Dynamic species co‐occurrence networks require dynamic biodiversity surrogates

In conservation it is inevitable that surrogates be selected to represent the occurrence of hard‐to‐find species and find priority locations for management. However, species co‐occurrence can vary over time. Here we demonstrate how temporal dynamics in species co‐occurrence influence the ability of managers to choose the best surrogate species. We develop an efficient optimisation formulation that selects the optimal set of complementary surrogate species from any co‐occurrence network. We apply it to two Australian datasets on successional bird responses to disturbances of revegetation and fire.

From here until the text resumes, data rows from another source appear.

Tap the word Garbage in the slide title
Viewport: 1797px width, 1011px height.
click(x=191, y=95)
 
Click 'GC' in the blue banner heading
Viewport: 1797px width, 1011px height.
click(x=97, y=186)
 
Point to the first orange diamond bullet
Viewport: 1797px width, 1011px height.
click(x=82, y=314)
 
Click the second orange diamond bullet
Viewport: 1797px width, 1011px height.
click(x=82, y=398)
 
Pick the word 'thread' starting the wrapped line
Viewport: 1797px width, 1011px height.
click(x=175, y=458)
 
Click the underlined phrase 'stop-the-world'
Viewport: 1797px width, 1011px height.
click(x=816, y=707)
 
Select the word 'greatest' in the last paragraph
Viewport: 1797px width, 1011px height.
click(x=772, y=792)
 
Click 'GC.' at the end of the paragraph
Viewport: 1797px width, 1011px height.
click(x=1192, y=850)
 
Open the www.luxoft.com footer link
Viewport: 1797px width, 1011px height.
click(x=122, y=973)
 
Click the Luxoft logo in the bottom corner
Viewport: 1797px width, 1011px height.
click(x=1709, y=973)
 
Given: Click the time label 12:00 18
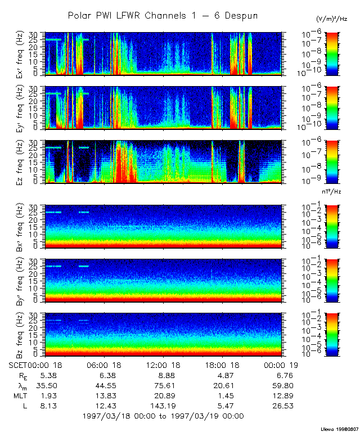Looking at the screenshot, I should (163, 365).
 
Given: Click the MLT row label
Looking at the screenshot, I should (20, 395).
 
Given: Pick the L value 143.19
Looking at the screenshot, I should (163, 406).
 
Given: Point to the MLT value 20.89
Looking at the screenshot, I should (163, 395).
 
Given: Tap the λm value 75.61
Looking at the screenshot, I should (163, 385).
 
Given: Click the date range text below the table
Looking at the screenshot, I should (163, 416).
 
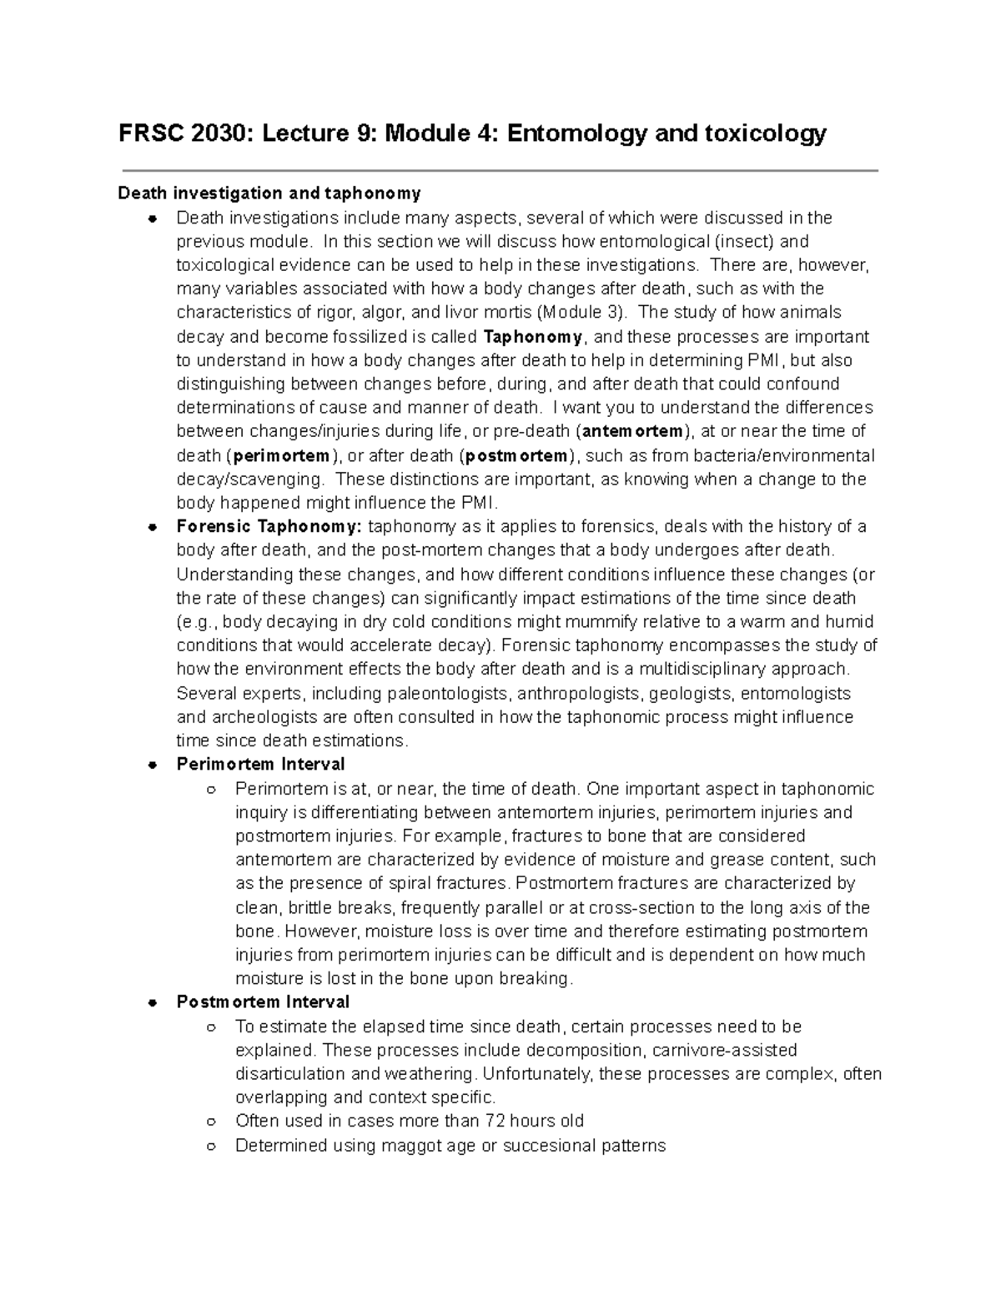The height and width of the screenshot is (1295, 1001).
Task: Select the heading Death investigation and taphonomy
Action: (269, 193)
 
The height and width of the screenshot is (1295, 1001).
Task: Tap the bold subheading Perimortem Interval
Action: (260, 765)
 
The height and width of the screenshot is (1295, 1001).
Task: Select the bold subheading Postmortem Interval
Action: (263, 1002)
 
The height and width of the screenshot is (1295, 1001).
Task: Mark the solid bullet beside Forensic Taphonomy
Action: (152, 528)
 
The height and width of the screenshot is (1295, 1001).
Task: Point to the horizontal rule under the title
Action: (500, 171)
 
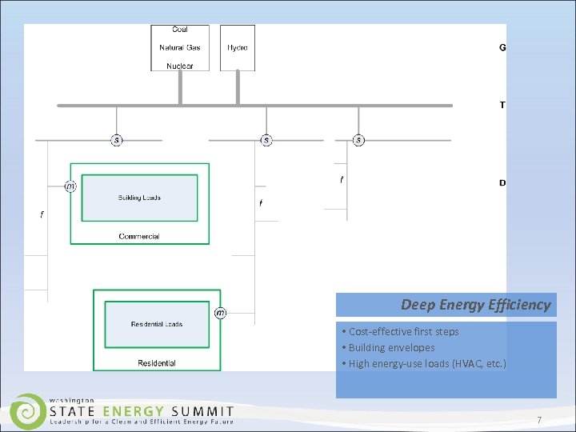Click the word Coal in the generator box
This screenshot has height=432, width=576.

We discover that a surprisingly small number of species are required to represent the majority of species co‐occurrences at any one time. Because co‐occurrence patterns are temporally dynamic, the optimal set of surrogates, and the number of surrogates required to achieve a desired surrogacy power, depend on sampling effort and the successional state of a system. Overlap in optimal sets of surrogates for representing 70% of co‐occurring species ranges from zero to 57% depending on when the surrogacy decision is made. Surrogate sets representing early successional communities over‐estimate the power of surrogacy decisions at later times. Our results show that in dynamic systems, optimal surrogates might be selected in different ways: 1) use short‐term monitoring to choose a larger number of static less‐informative surrogates; 2) use long‐term monitoring to choose a smaller number of static high‐power surrogates that may poorly represent early successional co‐occurrence; 3) develop adaptive surrogate selection frameworks with high short‐term and long‐term surrogacy power that update surrogate sets and capture temporal dynamics in species co‐occurrence. Our results suggest vigilance is needed when selecting surrogates for other co‐occurring species in dynamic landscapes, as selected surrogates from one time may have reduced effectiveness at a different time. Ultimately, decisions that fail to acknowledge dynamic species co‐occurrence will lead to uninformative or redundant surrogates.